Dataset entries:
──────────────────────────────
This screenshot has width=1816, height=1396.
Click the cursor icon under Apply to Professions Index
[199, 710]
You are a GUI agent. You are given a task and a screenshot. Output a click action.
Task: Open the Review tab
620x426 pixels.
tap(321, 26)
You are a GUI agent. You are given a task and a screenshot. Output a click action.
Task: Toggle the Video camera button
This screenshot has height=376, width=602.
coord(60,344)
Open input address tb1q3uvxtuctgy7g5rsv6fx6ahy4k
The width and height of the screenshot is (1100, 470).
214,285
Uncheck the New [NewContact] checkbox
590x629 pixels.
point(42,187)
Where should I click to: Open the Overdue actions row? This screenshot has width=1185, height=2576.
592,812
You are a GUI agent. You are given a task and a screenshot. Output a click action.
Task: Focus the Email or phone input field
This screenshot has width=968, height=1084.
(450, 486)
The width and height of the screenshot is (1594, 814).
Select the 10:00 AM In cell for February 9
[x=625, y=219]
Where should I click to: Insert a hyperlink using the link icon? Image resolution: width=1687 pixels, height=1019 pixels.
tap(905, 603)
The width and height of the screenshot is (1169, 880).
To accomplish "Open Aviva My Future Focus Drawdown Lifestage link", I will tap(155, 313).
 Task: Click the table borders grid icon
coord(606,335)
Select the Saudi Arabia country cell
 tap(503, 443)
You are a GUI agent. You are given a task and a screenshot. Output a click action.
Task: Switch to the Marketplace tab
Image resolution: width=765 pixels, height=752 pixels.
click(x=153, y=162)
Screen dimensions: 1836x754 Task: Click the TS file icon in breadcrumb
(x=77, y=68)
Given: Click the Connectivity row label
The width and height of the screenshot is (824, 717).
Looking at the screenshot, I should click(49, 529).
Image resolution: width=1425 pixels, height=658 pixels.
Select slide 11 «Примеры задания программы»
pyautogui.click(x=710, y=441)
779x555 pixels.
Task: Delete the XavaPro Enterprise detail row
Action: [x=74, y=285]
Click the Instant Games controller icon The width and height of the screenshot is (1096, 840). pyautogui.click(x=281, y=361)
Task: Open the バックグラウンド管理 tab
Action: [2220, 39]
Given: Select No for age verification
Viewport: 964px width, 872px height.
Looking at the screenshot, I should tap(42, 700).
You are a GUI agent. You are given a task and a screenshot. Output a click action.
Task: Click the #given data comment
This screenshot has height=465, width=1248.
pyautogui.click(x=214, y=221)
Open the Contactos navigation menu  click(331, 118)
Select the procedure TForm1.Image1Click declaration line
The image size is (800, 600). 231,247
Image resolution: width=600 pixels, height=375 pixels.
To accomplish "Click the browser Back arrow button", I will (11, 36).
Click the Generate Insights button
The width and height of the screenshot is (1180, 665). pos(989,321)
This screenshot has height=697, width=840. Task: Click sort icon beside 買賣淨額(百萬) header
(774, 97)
──────────────────────────────
■ Task prompt
How many of the lines above include the string "accomplish"? Give only the number.

■ Task solution
2